D’abord, on prend le témoignage à la légère. On rigole, on se moque gentiment car l’élève qui témoigne n’est pas “populaire”, c’est bien connu, alors on a le droit.
Ensuite, on se taie et on devient plus attentif à ce que dit l’élève parce que “ah ouais, c’est chaud”.
Puis, le vrai silence. Nous nous sommes retrouvé l’espace de 2 minutes dans une classe de 32 élèves dont 31 étaient parfaitement muet devant l’émotion suscitait par la vie après l’école de cette jeune fille.
Enfin, beaucoup de question et d’indignation de la part des élèves, y compris des plus moqueurs.
Nous n’avons pas suivi le programme que j’avais préparé. Les 45 minutes suivantes ont donné naissance à un débat sur le harcèlement en ligne et ses différentes formes.
Intérieurement, j’espère que ces témoignages et ces expériences vécues ensemble permettront à mes élèves de ne pas devenir les harceleurs à leur insu (car souvent, ils ne se rendent pas compte de l’impact qu’ils provoquent chez l’autre) de demain.

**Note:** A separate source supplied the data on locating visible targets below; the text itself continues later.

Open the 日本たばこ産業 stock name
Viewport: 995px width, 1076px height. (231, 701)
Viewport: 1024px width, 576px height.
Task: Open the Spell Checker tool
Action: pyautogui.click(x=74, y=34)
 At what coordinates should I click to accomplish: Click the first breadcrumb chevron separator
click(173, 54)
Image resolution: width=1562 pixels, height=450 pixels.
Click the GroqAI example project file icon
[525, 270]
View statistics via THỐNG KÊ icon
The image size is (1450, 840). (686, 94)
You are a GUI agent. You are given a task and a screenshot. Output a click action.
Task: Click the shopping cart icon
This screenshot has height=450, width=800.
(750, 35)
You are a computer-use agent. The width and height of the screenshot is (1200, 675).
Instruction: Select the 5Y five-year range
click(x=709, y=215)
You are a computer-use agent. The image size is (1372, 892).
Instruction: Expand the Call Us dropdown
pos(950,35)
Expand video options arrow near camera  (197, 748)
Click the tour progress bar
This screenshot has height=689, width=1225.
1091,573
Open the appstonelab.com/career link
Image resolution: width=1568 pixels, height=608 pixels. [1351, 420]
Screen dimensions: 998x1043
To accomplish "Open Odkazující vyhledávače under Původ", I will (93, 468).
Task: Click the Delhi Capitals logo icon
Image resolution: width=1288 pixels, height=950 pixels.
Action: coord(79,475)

En tant que prof, nous ne pouvons pas fermer les yeux sur les mauvais comportements de nos jeunes, même les plus insignifiants. L’année dernière, un élève se faisait harceler par des filles qui ne voulaient jamais être en groupe avec lui ou qui ne le laissaient pas parler pendant les débats et ce, à longueur de temps. Une fois, deux fois, OK, on peut se dire que cela va passer.
Quand c’est tout un trimestre, il est de notre devoir d’agir, de prévenir le professeur principal, l’assistant d’éducation et les parents.